Carcinogen-induced frameshift mutagenesis in repetitive sequences.

Abstract

We have constructed plasmids pS3G-1 and pSG4 that contain single acetylaminofluorene adducts within contiguous runs of three (5'-CCCG1G2G3-3') and four (5'-CG1GGG4T-3') guanine residues, respectively. In Escherichia coli, the frequency of induced -1 frameshift mutations was strongly dependent on the position of modification: pS3G-G3 was approximately 100-fold and 10-fold more mutagenic than pS3G-G1 and pS3G-G2, respectively; pSG4-G4 was approximately 600-fold more mutagenic than pSG4-G1. Mutagenesis was SOS-dependent and was markedly reduced in bacteria that were proficient in nucleotide excision repair as compared to a repair-deficient uvrA6 mutant. DNA sequencing showed that -1 frameshift events in pS3G-1 consisted of either targeted mutations (greater than 90% of induced mutations) within the guanine sequence or semitargeted mutations (greater than 10%) in the 5' flanking repetitive cytosine sequence. Semitargeted events, which were observed when acetylaminofluorene modification was at G1 and G2, show that a lesion can reduce the fidelity of replication at positions 5' to its location on the template strand. No semitargeted frameshifts were observed in plasmid pSG4, which lacks a repetitive sequence 5' to the adduct.

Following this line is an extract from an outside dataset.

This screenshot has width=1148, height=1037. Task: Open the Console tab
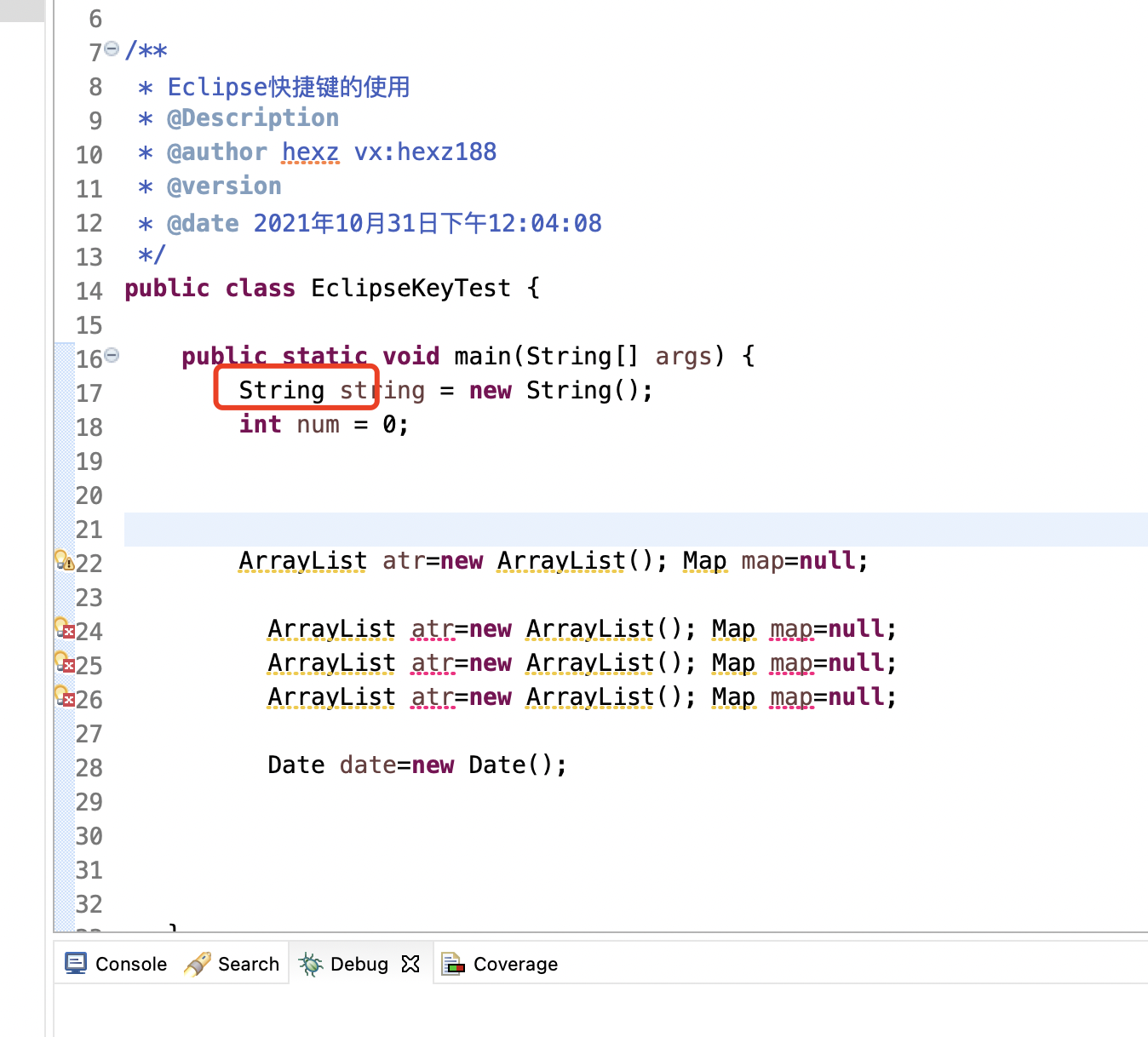[x=117, y=964]
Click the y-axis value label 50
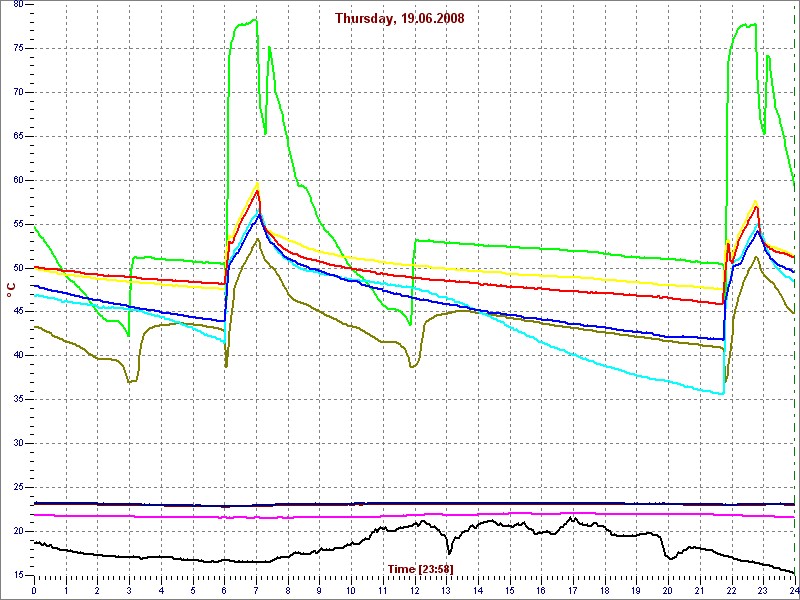This screenshot has width=800, height=600. [19, 268]
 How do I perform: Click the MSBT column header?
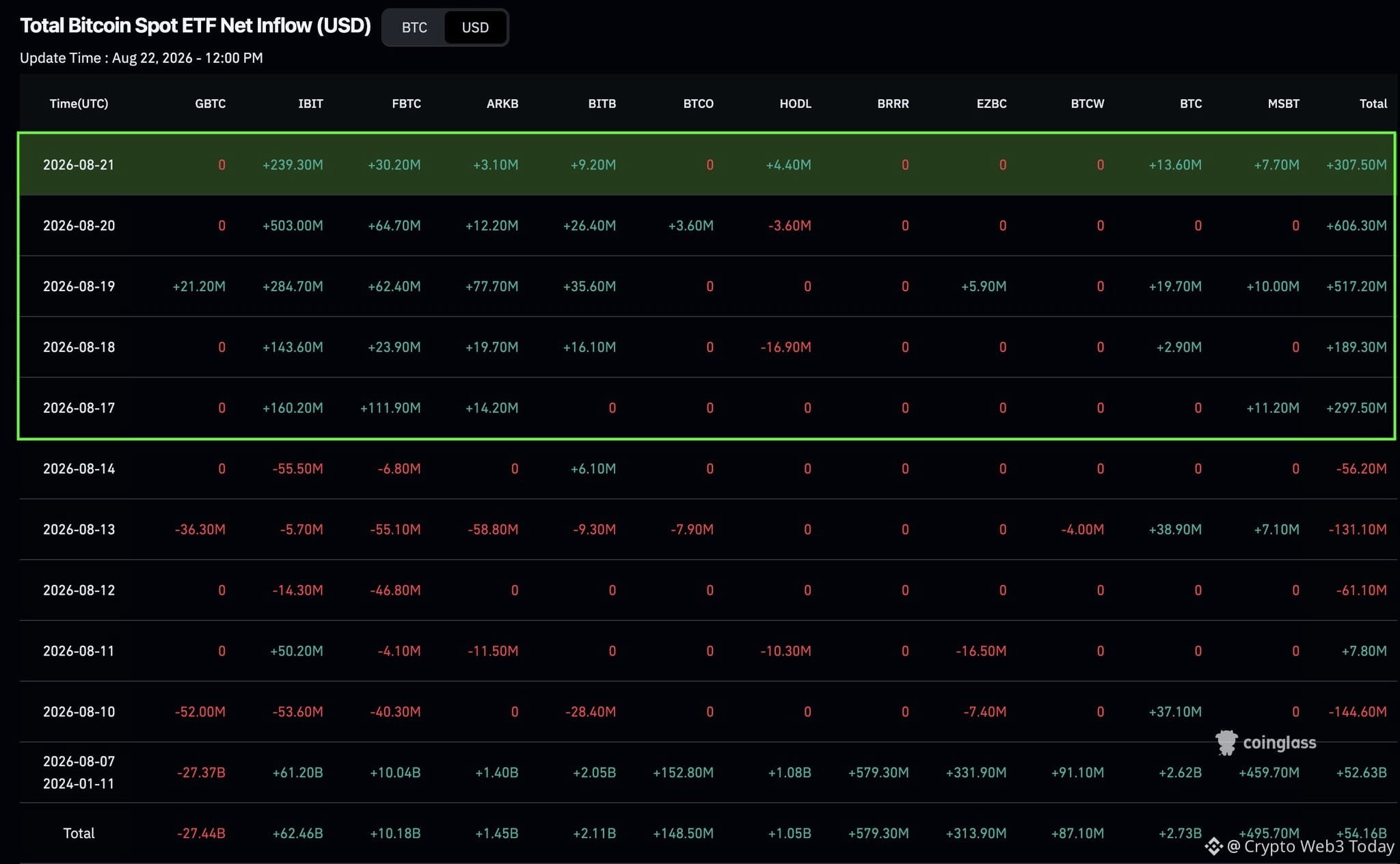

Our results are consistent with a model for frameshift mutagenesis in which the acetylaminofluorene adduct (i) allows accurate incorporation of cytosine opposite the bulky lesion during DNA synthesis and (ii) impedes elongation of primer/template termini formed opposite the adduct or 5' to the adduct on the template strand, providing increased opportunity for the formation of slipped frameshift intermediates.